If you start a collection that you think will become very large (more than 100 million tweets), you will probably run into disk space problems. It takes about 1GB of storage space per million tweets collected. Because of this, you will probably want to compress some of the past data so you can continue to store the current stream.
Gazouilloire provides a multi-index mode for this purpose: the data is stored month by month in separate elasticsearch indices that you can export in csv format and then delete as you go. You can set the time period during which an index remains active. For example, if you set this period to 1 month, gazouilloire will continue to update the number of likes and retweets received by past tweets during a month, as well as trace the conversations that happened during the past month. Older tweets will no longer be updated.
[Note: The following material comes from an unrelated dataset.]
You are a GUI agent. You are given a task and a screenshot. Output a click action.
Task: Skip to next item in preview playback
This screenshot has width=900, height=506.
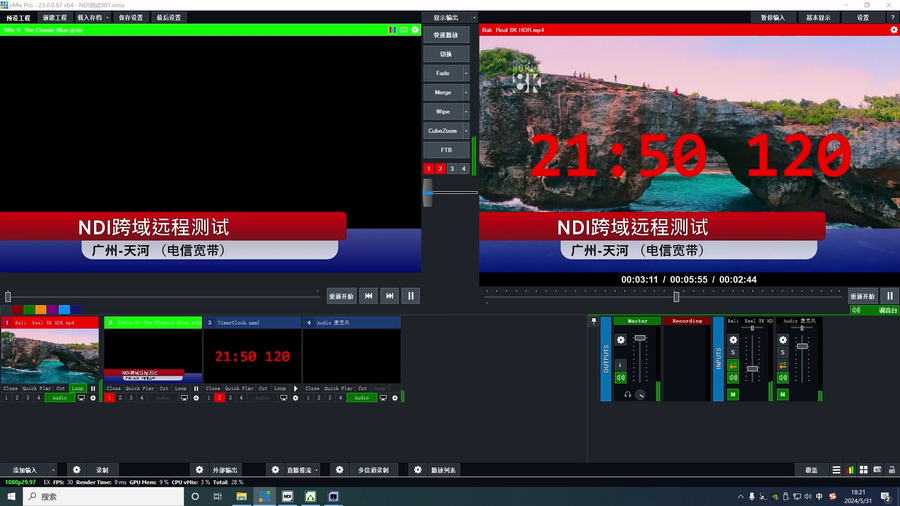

This way, you can safely erase "inactive" indices without compromising the functioning of gazouilloire.
To start your collection in multi-index mode, open the config.json
file and set "multi_index"
to true
.
Choose the number of past active months by changing the value of nb_past_months
. If you leave the value at 0,
gazouilloire will use 12 months as the default.
The maximum value is 12 months.
To find out about the size (in GB and in number of tweets) of each index, you can use the gazou status -l
command.
You can also ask about one specific index by typing gazou status -i 2022-02
(if you want to know the volume of
tweets posted in February 2022). To obtain the list of inactive indices (and their size), type
gazou status -i inactive
. These indices can be safely exported in csv format, and then deleted.
During the first {nb_past_months}
months of your collection, there will be no inactive
index. You will receive an error message if you try to query gazou status
with the "-i inactive"
parameter.
Before exporting, you may want to resolve redirected urls for the inactive indices only:
gazou resolve -i inactive
To export and delete inactive indices:
gazou export -i inactive
gazou close -d -i inactive
To export and delete specific indices (for example January and February 2022):
gazou export -i 2022-02,2022-01
gazou close -d -i 2022-02,2022-01
On very large indices, elasticsearch is sometimes quite slow to export data. Using the --step parameter can speed up the process:
gazou export --step hours
We recommand to program automatic exports of the last inactive index every month using cronjobs. In order to do so, we propose a monthly_archive.sh script, which you can install in your corpus directory doing the following:
gazou scripts monthly_archive.sh
Usecases and cronjobs examples are proposed as comments at the top of the script. You can also consult them by doing:
gazou scripts --info monthly_archive.sh
Yes, but the past data (mono or multi-index) is then ignored by gazouilloire (for now). There may be duplicate tweets between the past data and the current index/indices.
To switch from one mode to the other, update the config.json
file with the new configuration
("multi_index": false/true
) and restart gazouilloire (gazou restart
).
If you need to export and/or delete data from the previous index type, you can always change the config.json
file back
to its previous state. Then use gazou export
/gazou close
, and re-update the config file when you are done.
It is recommended to stop the collection (gazou stop
) during these operations.
Warning: the gazou reset
command is designed to completely clear the disk in one command. If you use it,
all existing indices (mono-index and multi-index) will be cleared.